§ **To do**
Look through the entries for the string "Choose" and copy every line where it shows up.

§ **Dataset excerpts**
★ ★ ★ ★ ★ ★ ★

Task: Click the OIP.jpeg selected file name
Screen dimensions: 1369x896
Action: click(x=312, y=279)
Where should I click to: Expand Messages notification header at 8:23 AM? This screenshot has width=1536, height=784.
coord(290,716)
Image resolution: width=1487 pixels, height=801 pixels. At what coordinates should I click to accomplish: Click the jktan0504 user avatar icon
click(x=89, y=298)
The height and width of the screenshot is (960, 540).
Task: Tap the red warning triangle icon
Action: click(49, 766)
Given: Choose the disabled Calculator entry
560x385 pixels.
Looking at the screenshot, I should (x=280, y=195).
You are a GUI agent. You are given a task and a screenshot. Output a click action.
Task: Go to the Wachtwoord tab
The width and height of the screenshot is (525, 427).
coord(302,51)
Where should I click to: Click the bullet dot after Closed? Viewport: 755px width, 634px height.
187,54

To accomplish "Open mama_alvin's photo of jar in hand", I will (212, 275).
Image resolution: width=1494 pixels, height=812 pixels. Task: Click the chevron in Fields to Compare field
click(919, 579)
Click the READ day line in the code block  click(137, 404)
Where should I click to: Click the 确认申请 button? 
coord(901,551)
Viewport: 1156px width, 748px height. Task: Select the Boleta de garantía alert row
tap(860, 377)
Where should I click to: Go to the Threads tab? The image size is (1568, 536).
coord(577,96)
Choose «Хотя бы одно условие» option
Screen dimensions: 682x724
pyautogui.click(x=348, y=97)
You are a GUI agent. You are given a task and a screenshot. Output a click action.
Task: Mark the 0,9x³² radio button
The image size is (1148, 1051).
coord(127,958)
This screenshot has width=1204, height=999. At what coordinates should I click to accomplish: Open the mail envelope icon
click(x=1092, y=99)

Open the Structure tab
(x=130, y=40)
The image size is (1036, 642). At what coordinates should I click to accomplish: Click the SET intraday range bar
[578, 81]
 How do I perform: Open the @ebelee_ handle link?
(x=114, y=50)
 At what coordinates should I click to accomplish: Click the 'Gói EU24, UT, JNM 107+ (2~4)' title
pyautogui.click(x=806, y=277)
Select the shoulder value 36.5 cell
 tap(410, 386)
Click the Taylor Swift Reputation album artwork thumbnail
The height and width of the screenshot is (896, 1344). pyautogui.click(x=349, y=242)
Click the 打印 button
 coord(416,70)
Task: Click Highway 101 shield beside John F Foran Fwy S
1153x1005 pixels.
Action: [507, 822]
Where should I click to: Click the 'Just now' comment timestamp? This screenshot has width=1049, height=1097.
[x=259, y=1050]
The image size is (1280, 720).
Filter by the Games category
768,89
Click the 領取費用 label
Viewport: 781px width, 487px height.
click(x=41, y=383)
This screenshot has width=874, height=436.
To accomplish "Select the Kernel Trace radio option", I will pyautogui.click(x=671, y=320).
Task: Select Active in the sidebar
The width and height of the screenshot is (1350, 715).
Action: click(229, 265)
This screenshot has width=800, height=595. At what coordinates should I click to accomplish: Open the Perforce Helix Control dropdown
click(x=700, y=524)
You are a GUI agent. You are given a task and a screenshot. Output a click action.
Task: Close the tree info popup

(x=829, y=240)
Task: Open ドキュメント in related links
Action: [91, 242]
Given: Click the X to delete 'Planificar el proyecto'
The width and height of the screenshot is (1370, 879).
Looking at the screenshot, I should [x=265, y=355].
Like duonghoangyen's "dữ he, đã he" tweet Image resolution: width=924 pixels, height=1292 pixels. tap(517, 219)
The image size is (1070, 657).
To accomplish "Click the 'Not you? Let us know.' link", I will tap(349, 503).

★ ★ ★ ★ ★ ★ ★

§ **Reply**
Given: Choose the disabled Calculator entry
Choose «Хотя бы одно условие» option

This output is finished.